* WORK REQUEST
In the data below, find every line with the word "will" and copy it out.

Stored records
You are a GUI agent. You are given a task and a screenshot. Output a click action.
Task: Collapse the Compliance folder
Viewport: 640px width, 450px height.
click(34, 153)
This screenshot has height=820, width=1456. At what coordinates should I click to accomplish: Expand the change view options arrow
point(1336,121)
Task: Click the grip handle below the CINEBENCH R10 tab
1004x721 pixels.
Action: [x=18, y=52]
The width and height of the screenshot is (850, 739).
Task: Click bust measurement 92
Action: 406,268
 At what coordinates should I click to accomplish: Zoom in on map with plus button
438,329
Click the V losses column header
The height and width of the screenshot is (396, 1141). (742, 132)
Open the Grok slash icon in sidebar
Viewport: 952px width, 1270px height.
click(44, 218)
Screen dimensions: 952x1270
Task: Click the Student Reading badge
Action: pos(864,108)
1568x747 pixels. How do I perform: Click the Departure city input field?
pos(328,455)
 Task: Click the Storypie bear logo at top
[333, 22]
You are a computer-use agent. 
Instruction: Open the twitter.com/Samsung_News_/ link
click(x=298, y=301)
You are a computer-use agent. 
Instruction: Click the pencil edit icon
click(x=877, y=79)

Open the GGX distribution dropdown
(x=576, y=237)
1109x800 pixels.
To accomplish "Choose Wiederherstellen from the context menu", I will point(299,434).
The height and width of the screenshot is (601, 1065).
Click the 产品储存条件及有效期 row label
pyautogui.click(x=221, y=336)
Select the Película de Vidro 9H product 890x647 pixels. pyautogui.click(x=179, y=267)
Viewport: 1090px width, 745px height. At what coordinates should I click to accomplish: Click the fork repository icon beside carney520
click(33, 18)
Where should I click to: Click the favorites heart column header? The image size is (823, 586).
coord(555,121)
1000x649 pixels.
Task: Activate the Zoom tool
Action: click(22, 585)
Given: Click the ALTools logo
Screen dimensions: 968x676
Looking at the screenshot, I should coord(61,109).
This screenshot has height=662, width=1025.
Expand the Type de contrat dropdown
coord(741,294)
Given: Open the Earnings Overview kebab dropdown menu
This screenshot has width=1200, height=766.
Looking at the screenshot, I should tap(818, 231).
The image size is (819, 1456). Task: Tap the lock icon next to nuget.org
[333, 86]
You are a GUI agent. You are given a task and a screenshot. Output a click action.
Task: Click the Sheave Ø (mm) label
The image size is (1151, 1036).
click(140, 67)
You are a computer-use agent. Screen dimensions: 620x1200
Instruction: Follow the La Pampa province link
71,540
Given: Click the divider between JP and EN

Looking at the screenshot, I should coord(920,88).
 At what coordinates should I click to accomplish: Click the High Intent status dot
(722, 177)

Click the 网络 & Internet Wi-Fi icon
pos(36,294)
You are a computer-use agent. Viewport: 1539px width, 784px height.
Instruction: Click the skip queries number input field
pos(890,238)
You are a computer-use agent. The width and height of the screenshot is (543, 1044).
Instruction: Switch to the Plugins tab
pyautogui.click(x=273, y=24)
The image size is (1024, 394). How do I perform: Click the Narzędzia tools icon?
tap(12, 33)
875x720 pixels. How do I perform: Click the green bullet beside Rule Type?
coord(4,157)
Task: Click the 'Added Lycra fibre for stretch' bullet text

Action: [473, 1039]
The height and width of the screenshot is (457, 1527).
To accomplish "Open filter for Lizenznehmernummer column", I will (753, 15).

* REPLY
To accomplish "Choose Wiederherstellen from the context menu", I will point(299,434).
To accomplish "Open filter for Lizenznehmernummer column", I will (753, 15).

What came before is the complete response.